DIRECTIONS
Return, from the data that follows, each line that holds the word "computer".

SOURCE MATERIAL: Begin

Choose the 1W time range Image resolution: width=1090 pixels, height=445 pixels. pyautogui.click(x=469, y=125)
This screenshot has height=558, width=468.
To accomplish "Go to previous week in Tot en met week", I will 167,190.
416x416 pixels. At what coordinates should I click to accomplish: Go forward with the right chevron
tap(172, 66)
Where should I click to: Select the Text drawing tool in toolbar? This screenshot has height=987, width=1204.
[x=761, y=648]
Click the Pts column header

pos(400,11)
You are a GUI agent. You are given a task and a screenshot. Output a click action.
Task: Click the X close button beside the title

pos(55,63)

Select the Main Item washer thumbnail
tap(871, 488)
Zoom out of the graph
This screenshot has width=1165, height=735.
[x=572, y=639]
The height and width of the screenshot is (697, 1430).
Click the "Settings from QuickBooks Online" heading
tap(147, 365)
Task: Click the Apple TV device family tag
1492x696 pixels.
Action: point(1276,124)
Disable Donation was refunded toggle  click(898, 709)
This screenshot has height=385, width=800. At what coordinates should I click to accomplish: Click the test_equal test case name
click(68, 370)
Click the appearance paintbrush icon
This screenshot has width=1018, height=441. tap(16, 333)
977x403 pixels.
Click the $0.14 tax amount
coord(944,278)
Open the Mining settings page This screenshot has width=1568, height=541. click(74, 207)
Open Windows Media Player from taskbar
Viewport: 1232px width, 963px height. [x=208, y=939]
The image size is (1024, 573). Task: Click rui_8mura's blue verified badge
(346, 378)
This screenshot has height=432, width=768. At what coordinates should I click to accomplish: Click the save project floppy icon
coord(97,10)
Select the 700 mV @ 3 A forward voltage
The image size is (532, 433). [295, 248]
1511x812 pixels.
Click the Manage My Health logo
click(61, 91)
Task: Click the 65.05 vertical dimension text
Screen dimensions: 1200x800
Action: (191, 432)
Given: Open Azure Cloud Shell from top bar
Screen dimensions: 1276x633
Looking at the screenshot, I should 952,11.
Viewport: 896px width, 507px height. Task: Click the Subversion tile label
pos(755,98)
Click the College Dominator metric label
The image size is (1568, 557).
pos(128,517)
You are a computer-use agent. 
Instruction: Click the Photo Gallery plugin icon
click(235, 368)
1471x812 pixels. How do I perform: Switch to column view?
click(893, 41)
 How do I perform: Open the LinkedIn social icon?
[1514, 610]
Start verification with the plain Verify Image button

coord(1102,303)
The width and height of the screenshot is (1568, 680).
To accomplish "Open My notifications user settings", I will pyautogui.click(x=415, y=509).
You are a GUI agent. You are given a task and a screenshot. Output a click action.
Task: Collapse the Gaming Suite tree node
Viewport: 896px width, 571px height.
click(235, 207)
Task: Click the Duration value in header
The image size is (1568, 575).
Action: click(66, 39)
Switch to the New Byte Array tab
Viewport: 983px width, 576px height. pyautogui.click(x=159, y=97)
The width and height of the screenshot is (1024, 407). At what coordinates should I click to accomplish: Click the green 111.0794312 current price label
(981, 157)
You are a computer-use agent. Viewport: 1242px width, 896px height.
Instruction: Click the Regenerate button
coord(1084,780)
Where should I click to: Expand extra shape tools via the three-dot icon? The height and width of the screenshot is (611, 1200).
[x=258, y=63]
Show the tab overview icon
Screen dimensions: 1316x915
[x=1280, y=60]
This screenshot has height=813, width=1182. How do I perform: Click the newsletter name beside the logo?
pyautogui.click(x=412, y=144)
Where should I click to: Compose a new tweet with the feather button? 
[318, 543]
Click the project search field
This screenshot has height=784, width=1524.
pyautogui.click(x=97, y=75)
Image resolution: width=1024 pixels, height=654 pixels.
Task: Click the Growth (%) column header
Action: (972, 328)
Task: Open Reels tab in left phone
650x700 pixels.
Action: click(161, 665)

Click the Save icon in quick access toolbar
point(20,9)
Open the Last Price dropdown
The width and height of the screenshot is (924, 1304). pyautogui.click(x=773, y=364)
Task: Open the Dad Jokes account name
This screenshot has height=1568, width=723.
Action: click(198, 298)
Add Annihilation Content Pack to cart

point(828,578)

SOURCE MATERIAL: End

SOLUTION
You are a computer-use agent. 
You are a computer-use agent. Viewport: 1242px width, 896px height.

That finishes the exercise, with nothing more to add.